● Task requirements:
Within the records, which lines hold the string "computer"? Report each one by copying it.

#### Exercise inputs ####

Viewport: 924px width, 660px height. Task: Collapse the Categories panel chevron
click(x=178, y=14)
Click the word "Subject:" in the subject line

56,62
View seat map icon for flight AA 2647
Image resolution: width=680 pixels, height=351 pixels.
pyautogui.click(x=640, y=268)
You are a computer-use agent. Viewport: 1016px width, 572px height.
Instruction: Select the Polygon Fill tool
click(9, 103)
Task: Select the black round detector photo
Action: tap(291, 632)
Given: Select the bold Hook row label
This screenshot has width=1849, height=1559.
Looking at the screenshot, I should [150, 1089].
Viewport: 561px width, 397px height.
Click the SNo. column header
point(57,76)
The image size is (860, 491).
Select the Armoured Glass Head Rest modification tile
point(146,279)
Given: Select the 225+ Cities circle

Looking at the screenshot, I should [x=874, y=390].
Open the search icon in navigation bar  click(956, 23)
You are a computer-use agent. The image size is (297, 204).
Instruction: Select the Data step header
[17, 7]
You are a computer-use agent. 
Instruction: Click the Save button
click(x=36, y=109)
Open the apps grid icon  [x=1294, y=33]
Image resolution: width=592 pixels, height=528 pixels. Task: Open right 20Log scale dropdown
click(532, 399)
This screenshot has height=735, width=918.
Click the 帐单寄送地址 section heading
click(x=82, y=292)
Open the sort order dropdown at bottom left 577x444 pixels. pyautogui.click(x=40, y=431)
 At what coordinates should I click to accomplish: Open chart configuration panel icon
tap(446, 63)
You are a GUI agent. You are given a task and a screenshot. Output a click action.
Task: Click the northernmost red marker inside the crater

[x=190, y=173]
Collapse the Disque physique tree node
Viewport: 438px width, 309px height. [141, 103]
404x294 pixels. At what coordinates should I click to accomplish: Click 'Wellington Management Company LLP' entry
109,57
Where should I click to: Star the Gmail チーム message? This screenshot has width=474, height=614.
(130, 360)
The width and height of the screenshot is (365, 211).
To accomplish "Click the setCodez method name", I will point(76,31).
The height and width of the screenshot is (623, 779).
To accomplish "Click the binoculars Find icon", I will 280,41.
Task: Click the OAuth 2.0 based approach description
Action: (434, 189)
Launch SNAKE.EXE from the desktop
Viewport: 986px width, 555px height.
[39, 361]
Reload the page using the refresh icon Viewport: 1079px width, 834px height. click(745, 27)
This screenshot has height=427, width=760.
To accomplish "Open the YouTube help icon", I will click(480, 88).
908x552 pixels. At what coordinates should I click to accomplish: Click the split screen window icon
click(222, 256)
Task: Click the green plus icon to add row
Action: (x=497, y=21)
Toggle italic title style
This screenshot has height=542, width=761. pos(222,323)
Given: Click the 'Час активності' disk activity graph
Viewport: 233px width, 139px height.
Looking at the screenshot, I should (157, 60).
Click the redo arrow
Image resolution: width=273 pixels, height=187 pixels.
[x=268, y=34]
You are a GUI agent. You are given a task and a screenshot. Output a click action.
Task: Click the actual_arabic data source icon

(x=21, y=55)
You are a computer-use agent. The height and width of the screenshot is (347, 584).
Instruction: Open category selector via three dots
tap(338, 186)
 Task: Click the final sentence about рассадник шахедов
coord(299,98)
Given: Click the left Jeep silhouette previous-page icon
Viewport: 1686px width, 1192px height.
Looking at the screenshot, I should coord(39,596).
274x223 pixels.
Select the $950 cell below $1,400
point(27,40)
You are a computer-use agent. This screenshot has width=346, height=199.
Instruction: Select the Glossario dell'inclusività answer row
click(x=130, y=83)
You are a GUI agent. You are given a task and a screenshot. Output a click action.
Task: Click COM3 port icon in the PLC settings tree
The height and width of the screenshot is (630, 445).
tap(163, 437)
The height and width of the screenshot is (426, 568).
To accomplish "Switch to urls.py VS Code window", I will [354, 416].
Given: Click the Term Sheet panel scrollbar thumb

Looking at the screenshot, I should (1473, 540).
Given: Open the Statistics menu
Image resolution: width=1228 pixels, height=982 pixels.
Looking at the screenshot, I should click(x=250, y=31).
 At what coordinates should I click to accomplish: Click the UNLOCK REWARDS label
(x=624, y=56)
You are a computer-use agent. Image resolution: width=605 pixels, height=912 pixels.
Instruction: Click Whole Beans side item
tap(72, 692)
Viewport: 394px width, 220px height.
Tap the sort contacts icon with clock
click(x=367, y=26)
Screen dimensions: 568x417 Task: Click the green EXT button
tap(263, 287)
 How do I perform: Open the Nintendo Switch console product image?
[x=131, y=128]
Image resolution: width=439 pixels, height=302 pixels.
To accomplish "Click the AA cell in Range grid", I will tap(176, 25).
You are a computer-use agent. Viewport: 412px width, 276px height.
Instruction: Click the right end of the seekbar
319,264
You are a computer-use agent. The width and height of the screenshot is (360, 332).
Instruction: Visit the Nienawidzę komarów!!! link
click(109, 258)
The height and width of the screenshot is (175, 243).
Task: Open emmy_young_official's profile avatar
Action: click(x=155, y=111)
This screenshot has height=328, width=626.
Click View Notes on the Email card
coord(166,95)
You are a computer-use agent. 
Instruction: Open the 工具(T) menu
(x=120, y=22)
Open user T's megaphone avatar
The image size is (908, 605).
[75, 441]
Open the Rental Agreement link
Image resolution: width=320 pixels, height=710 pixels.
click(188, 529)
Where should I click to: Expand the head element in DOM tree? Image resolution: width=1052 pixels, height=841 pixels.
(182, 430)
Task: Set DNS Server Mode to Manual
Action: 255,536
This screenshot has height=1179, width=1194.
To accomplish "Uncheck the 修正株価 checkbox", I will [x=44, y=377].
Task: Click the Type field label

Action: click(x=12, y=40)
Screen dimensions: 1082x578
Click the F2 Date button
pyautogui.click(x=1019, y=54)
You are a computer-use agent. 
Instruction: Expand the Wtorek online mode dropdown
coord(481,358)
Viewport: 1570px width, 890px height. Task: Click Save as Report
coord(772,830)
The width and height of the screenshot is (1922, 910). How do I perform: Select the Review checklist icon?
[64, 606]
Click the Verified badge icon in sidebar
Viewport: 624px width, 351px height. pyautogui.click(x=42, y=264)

####

● Response for this exercise:
You are a computer-use agent. Viewport: 1016px width, 572px height.
You are a computer-use agent. The image size is (297, 204).
You are a computer-use agent. 
You are a computer-use agent. The height and width of the screenshot is (347, 584).
You are a computer-use agent. This screenshot has width=346, height=199.
You are a computer-use agent. Image resolution: width=605 pixels, height=912 pixels.
You are a computer-use agent. Viewport: 412px width, 276px height.
You are a computer-use agent. The width and height of the screenshot is (360, 332).
You are a computer-use agent. 
You are a computer-use agent. 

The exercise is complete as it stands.